Schopenhauers Welt war verpfuscht, die Schöpfung hatte versagt und der Philosoph verweigerte ihr sein Einverstandensein. Negative Ontologie nennt man diese Haltung, die bei ihm vom Nein zum Nichts führt. Bei all dem entwickelte Schopenhauer jedoch auch eine Art grimmigen Humor.

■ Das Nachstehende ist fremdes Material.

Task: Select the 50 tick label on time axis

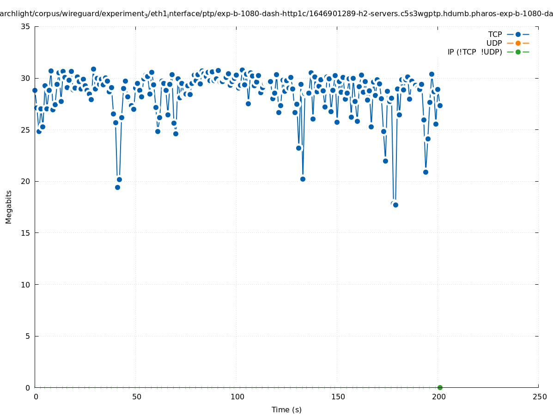Action: [x=136, y=397]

Dennoch sieht Schopenhauer die Möglichkeit der Erlösung aus diesem Dilemma. Durch Askese glaubt er die fatale Triebstruktur überwinden zu können. Er glaubte, dass die vollständige geistige Erweckung, wie sie Buddha gelang, das geeignete Mittel ist, dem "Durst" nicht mehr nachgeben zu müssen und als Mensch selbst zum Buddha, dem Erleuchteten, zu werden. Ihm persönlich jedoch gelang dies nicht. Seine leidenschaftlichen Beziehungen zu Frauen sprachen eine andere Sprache als seine philosophischen Gedanken. Obschon er kein westlicher Buddha wurde, gelang ihm dennoch trotz seiner pessimistischen Grundhaltung zum Leben und zur Schöpfung später auch die Teilnahme am Glück.

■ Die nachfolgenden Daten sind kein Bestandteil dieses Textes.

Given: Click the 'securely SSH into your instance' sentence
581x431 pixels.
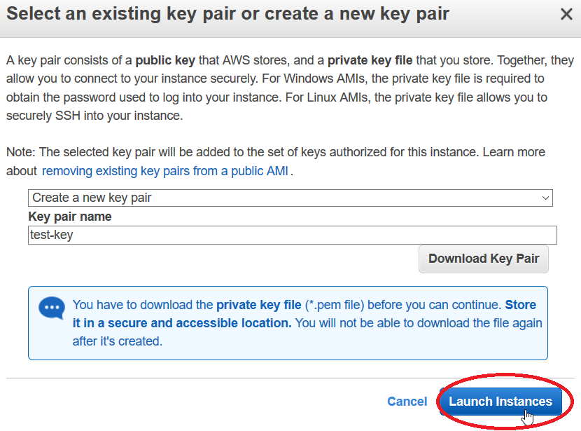Looking at the screenshot, I should tap(95, 116).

Schopenhauer veröffentlicht viele ethische und naturphilosophische Studien. Der zweite Band der "Welt als Wille und Vorstellung" gilt als stilistisches Meisterwerk. Bemerkenswert der Anfang seines Buches: " Im unendlichen Raum zahllose leuchtende Kugeln, um jede von welchen etwa ein Dutzend kleinerer, beleuchteter sich wälzt, die inwendig heiß, mit erstarrter, kalter Rinde überzogen sind, auf der ein Schimmelüberzug lebende und erkennende Wesen erzeugt hat - dies ist die empirische Wahrheit, das Reale, die Welt…". Die Bodenlosigkeit, die so mancher beim Lesen Schopenhauers empfinden kann, rührt auch aus der Grundehrlichkeit gegen sich selbst. Und das letzte Wort in seinem Werk "Welt als Wille und Vorstellung", heißt: Nichts!